_ACTIVITY:_
Among the records below, find each line that includes the string "Announcement" and copy it.

_GIVEN RECORDS:_
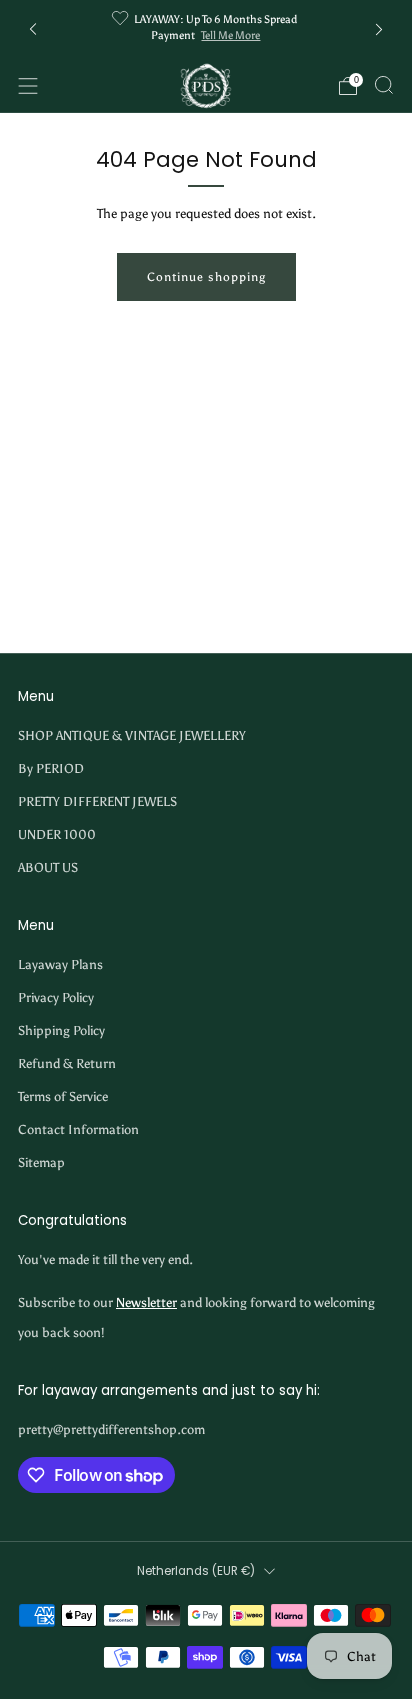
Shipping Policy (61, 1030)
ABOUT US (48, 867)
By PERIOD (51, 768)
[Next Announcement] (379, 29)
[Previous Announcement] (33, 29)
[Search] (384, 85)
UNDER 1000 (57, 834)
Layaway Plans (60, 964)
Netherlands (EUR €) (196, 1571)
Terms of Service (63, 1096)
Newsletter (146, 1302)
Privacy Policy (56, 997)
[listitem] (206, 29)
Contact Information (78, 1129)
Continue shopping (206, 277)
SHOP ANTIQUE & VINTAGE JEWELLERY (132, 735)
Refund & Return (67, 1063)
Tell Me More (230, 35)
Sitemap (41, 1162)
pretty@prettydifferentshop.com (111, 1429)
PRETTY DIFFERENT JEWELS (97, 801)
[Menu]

_RESPONSE AREA:_
[Next Announcement] (379, 29)
[Previous Announcement] (33, 29)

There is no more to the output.